Previdenza

I risparmi restano alle Casse

di Gianni Trovati

La spending review può chiedere alla Cassa nazionale dei dottori commercialisti di tagliare le proprie uscite di funzionamento, ma non di riversare i bilanci al risparmio dello Stato.

Con la sentenza 7/2017 depositata ieri dalla Corte costituzionale (presidente Grossi, relatore Carosi) la Cassa di previdenza oggi guidata da Walter Anedda chiude una battaglia pluriennale, avviata dall’indomani della spending review di Monti del 2012 e passata attraverso il Consiglio di Stato che nel giugno 2015 ha portato la questione sui tavoli dei giudici delle leggi. Per questa ragione la sentenza costituzionale si occupa in modo specifico dei commercialisti, ma fissa un principio che vale per tutte le Casse di previdenza private: ora bisognerà vedere se sarà lo Stato ad adeguare tutte le proprie richieste alle indicazioni arrivate dai giudici delle leggi, o se per anche le altre Casse dovranno portare avanti la battaglia di carta bollata fino alla Corte costituzionale (iter che altri enti avevano già avviato, ma in qualche caso senza ottenere la remissione alla Consulta).

Tutto nasce, si diceva, dalla spending review di Monti, scritta nel decreto 95 del 2012. L’articolo 8, comma 3 di quel provvedimento ha presentato a tutti gli enti inclusi nell’elenco Istat della pubblica amministrazione una doppia richiesta: ridurre del 5% nel 2012 e del 10% dal 2013 (rispetto ai livelli del 2010) i propri «consumi intermedi», vale a dire in pratica le spese di funzionamento, e versare i risparmi al bilancio nello Stato. La prima richiesta è legittima, spiega la Consulta, perché rientra nel «coordinamento della finanza pubblica» che lo Stato deve assicurare, mentre la seconda va cancellata perché limita in modo irragionevole la libertà economica dei cittadini (articolo 3 della Costituzione), viola i diritti previdenziali (articolo 38) e non rispetta il principio del buon andamento della Pa (articolo 97).

A spingere a questa conclusione i giudici delle leggi c’è una lettura della condizione delle Casse che privilegia la sostanza sulla forma.

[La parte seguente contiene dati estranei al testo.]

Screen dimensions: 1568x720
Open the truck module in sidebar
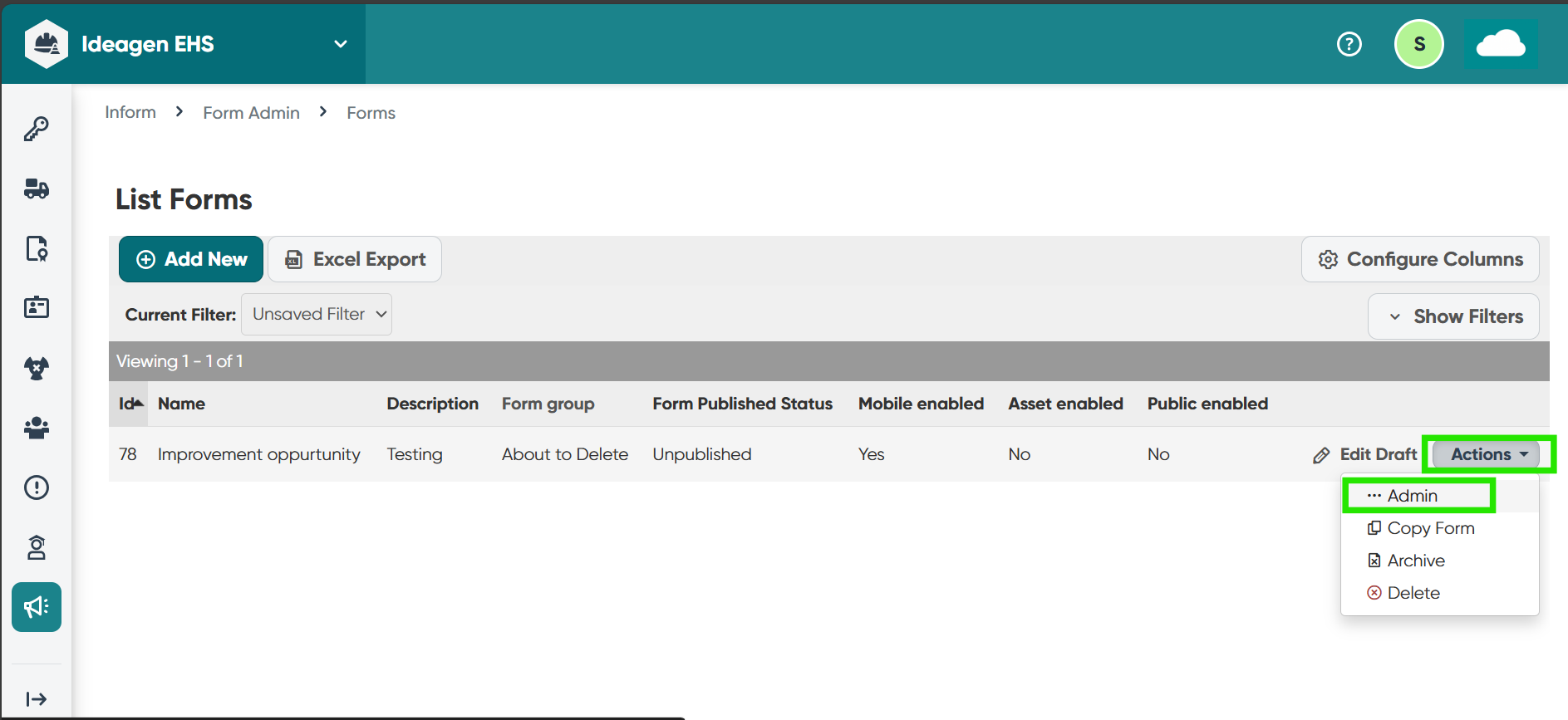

Il fatto che questi enti non ricevono alcun finanziamento pubblico, ma vivono sulla base dei contributi obbligatori versati dagli iscritti, prevale insomma sulla loro inclusione nell’elenco Istat della Pa. Quest’ultima nasce dall’esigenza di trasmettere all’Unione europea informazioni comparabili e complete sui conti economici nazionali, che ovviamente comprendono anche i contributi previdenziali, ma non si traduce nell’applicazione automatica alle Casse degli obblighi previsti per le altre pubbliche amministrazioni.

Per motivare questa decisione la Corte richiama non solo la natura privata delle risorse delle Casse, ma anche le caratteristiche dei meccanismi previdenziali previsti nella legge madre di questi enti (è il decreto legislativo 509 del 1994). Mentre la previdenza pubblica paga le pensioni con i contributi di chi lavora, nelle Casse l’assegno è basato sulla capitalizzazione dei versamenti, che vengono gestiti dalla Cassa e poi ritirati dal professionista a riposo in base ai coefficienti di trasformazione. In quest’ottica, l’obbligo di girare allo Stato i risparmi imposti dalla spending review non rappresenta un vincolo più o meno virtuoso alla gestione degli enti, ma finisce per tradursi in un colpo diretto sulla pensione dei singoli iscritti i cui contributi sono stati nel tempo coinvolti dalla tagliola.

Ma i diritti previdenziali dei singoli iscritti alle Casse, riflette la Corte, sono più importanti del «generico interesse» del bilancio dello Stato, e di conseguenza la richiesta della spending review finisce per rivelarsi «sproporzionata» e «irragionevole».